Source records:
────────────────

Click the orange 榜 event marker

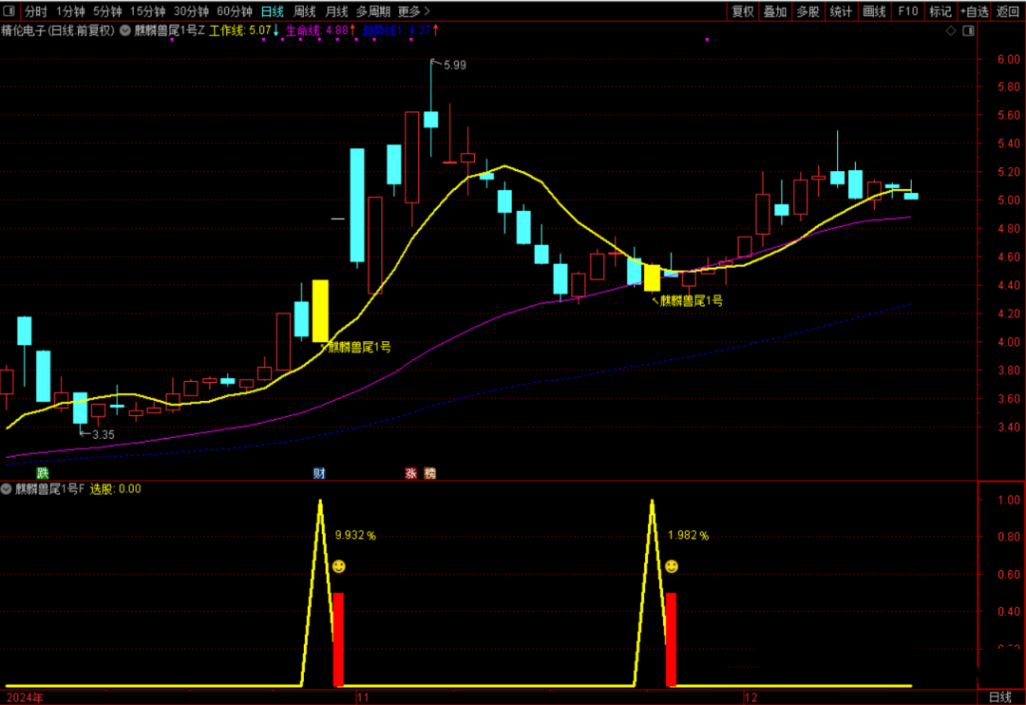430,472
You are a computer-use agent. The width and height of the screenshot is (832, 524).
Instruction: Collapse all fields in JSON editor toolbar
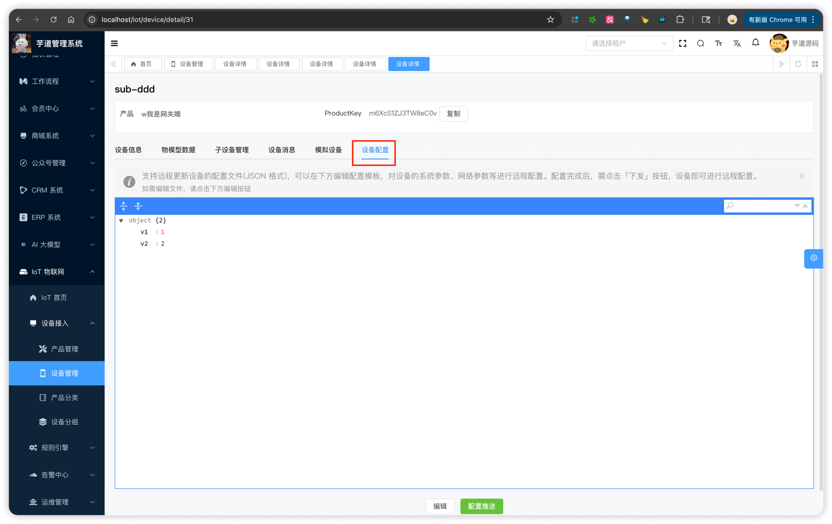[138, 206]
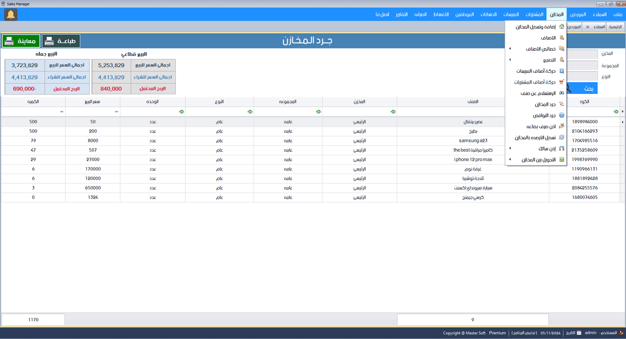The width and height of the screenshot is (626, 339).
Task: Click the filter icon in المجموعه column
Action: coord(318,112)
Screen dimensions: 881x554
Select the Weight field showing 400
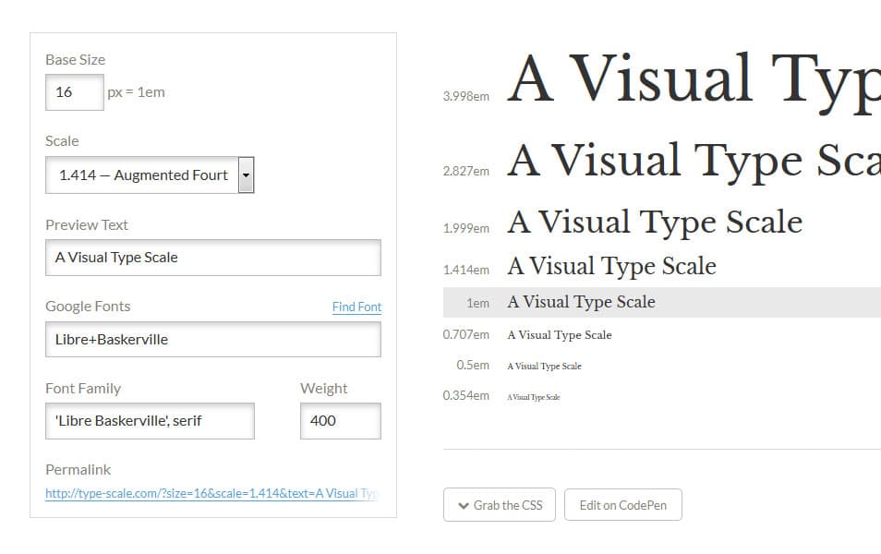click(x=340, y=420)
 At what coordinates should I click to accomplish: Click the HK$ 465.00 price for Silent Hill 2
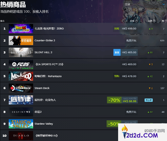(x=129, y=53)
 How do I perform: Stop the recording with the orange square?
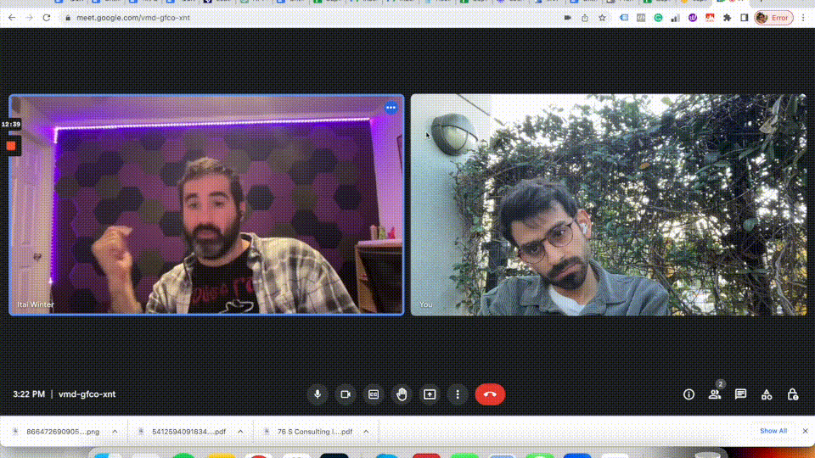(11, 146)
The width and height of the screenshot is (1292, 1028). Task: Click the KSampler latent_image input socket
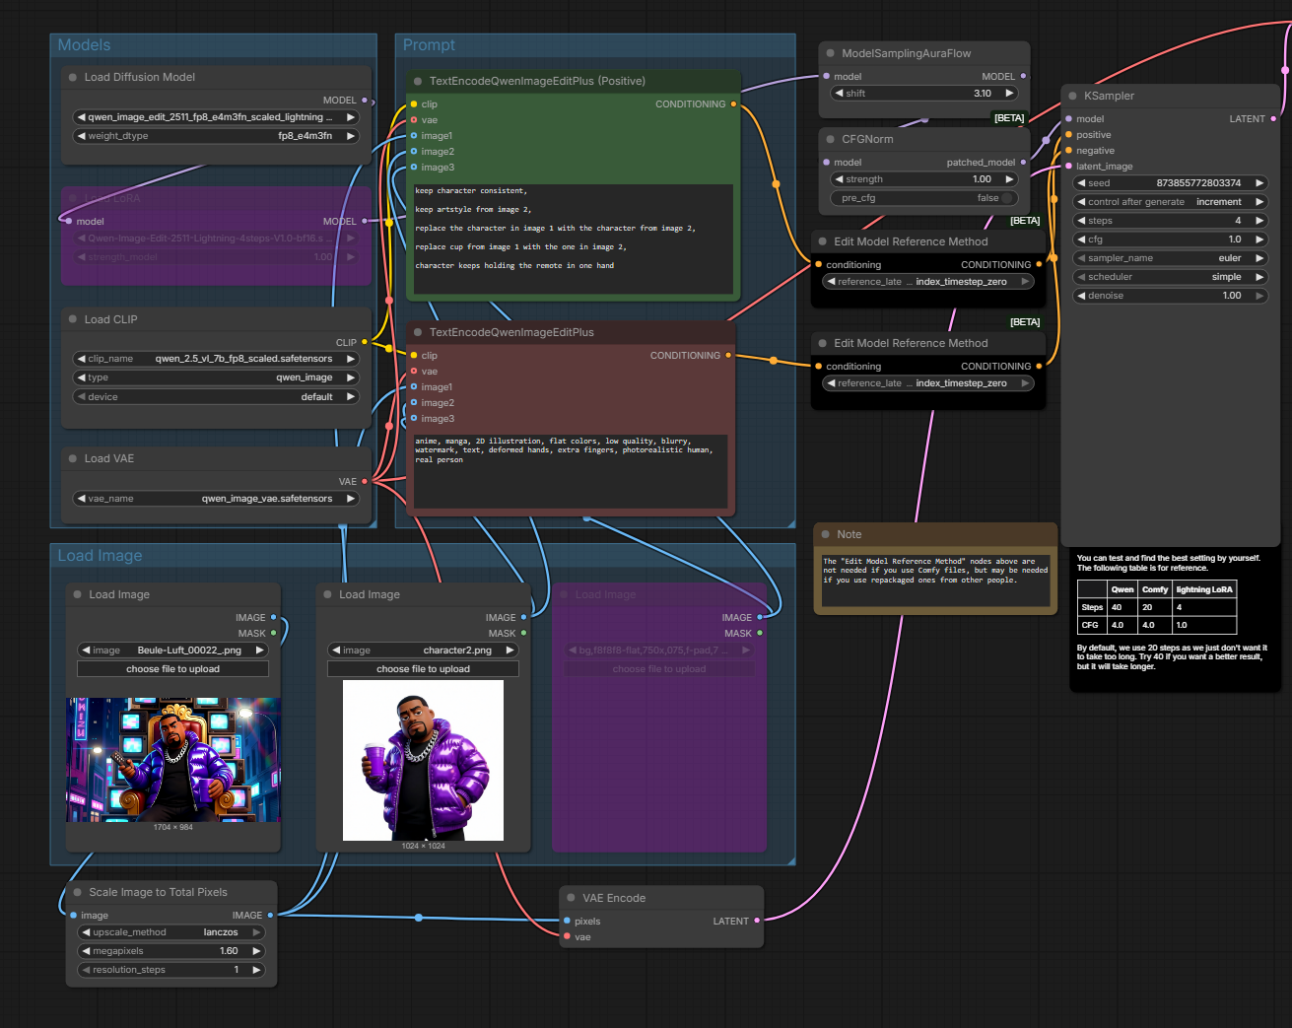[x=1068, y=167]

────────────────

▸ EXERCISE INSTRUCTIONS
Output the records above unchanged, minus their pictures.

▸ OUTPUT
Click the orange 榜 event marker

430,472
You are a computer-use agent. The width and height of the screenshot is (832, 524).
Instruction: Collapse all fields in JSON editor toolbar
[138, 206]
The width and height of the screenshot is (626, 339).
Task: Click the filter icon in المجموعه column
Action: coord(318,112)
Screen dimensions: 881x554
Select the Weight field showing 400
click(x=340, y=420)
 At what coordinates should I click to accomplish: Click the HK$ 465.00 price for Silent Hill 2
(x=129, y=53)
 How do I perform: Stop the recording with the orange square?
(11, 146)
The width and height of the screenshot is (1292, 1028). Task: Click the KSampler latent_image input socket
[x=1068, y=167]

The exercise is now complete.